Juíza vítima de racismo abre processo por injúria contra advogado

A juíza Helenice Rangel, da 3ª Vara Cível de Campos dos Goytacazes, foi vítima de racismo em uma petição assinada pelo advogado José Francisco Abud
A juíza Helenice Rangel, da 3ª Vara Cível de Campos dos Goytacazes, foi vítima de racismo em uma petição assinada pelo advogado José Francisco Abud Imagem: Reprodução

Ela ajuizou ação criminal na sexta-feira (21). O caso repercutiu entre instituições jurídicas, que repudiaram os ataques contra a juíza.

Juíza se afastou de processo após petição. Em 7 de março, Helenice Rangel pediu afastamento do processo, alegando questão de “foro íntimo”.

TJ, OAB e CNJ defenderam a juíza

Entidades repudiaram o caso e a atitude do advogado. Órgãos como a OAB (Ordem dos Advogados do Brasil), a Associação dos Magistrados Brasileiros, a Escola da Magistratura do Estado do Rio de Janeiro e o CNJ (Conselho Nacional de Justiça) criticaram a publicação de José Francisco Abud e manifestaram solidariedade à juíza Helenice Rangel.

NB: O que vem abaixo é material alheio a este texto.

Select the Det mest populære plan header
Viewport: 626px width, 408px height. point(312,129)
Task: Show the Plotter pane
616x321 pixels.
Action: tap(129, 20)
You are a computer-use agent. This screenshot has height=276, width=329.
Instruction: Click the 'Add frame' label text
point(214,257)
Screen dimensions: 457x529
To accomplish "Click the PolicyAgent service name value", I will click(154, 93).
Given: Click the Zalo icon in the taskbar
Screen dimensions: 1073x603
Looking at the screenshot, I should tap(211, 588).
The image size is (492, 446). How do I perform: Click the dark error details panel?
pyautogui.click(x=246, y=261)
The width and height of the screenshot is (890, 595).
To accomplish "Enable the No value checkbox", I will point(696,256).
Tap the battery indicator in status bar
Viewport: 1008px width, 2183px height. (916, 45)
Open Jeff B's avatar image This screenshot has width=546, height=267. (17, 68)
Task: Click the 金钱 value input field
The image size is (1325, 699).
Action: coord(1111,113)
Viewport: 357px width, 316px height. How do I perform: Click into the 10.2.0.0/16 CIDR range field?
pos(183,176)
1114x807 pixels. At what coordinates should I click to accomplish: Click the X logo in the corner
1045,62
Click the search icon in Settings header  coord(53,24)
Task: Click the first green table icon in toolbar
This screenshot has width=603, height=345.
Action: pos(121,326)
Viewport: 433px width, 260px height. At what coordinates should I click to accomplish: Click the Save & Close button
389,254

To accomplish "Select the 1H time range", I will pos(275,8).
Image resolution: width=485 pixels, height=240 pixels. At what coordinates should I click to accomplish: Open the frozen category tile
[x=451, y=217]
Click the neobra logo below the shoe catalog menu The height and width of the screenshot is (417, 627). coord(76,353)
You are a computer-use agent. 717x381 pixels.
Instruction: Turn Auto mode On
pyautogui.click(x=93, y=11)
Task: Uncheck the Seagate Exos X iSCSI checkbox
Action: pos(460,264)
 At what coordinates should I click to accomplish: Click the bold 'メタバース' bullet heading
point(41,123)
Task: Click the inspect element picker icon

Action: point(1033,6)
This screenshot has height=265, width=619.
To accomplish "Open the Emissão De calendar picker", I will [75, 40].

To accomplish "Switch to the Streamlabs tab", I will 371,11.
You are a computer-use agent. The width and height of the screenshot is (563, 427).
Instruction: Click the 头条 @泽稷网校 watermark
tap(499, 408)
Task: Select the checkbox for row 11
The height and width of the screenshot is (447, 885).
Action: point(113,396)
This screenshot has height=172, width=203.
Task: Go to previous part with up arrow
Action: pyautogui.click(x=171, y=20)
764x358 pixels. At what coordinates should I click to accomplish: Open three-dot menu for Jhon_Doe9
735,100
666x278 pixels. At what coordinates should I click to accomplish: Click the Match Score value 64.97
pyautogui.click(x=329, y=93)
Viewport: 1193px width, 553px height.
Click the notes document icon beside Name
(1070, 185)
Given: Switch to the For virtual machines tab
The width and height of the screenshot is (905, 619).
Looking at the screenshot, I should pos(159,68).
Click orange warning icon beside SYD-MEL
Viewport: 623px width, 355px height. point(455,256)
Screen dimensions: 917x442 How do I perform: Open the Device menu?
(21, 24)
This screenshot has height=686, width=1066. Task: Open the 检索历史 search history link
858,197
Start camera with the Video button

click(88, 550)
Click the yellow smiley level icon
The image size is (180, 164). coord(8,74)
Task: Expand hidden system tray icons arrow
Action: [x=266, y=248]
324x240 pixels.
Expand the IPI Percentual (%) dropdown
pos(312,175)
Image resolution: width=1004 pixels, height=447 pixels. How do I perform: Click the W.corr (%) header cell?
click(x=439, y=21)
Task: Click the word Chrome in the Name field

TJ-RJ repudiou as falas do advogado. Em nota divulgada no site do órgão, o Tribunal de Justiça do Estado do Rio de Janeiro informou que encaminhou o caso ao Ministério Público e à Ordem dos Advogados do Brasil.

Advogado teve ‘conduta incompatível com a advocacia’, afirmou a OAB-RJ. Em nota, a Ordem dos Advogados do Brasil no Rio de Janeiro afirmou que pediu a cassação do registro profissional de José Francisco Abud, justificada pela atitude e pela prática de “crime infamante, que gerou comoção na sociedade”. Além disso, a Corregedoria da OAB pediu a suspensão preventiva das atividades do advogado.

Ministério Público recebeu denúncia sobre advogado. O MP encaminhou a representação para a Promotoria de Justiça de Investigação Penal para análise preliminar.

Além de atingir diretamente a honra e a dignidade da magistrada, as ofensas afrontam o Poder Judiciário, que busca, de forma permanente, combater o racismo estrutural e reconhece que o povo negro foi escravizado e marginalizado ao longo da história brasileira.
Conselho Nacional de Justiça

A Ordem não concorda com a conduta relatada e reforça que a urbanidade e o respeito são princípios essenciais ao exercício da advocacia. Atitudes que desrespeitam a magistratura, servidores e qualquer pessoa são incompatíveis com os valores que norteiam a profissão e não condizem com a conduta esperada de advogados e advogadas.
Beto Simonetti, presidente do Conselho Federal da OAB

As declarações proferidas pelo advogado José Francisco Abud são incompatíveis com o respeito exigido nas relações institucionais e configuram evidente violação aos princípios éticos e legais que regem a atividade jurídica.
TJ-RJ, em nota que defende a juíza Helenice Rangel

O UOL tentou entrar em contato com o advogado por ligação e por mensagem, mas não obteve retorno. Este espaço segue aberto para manifestações.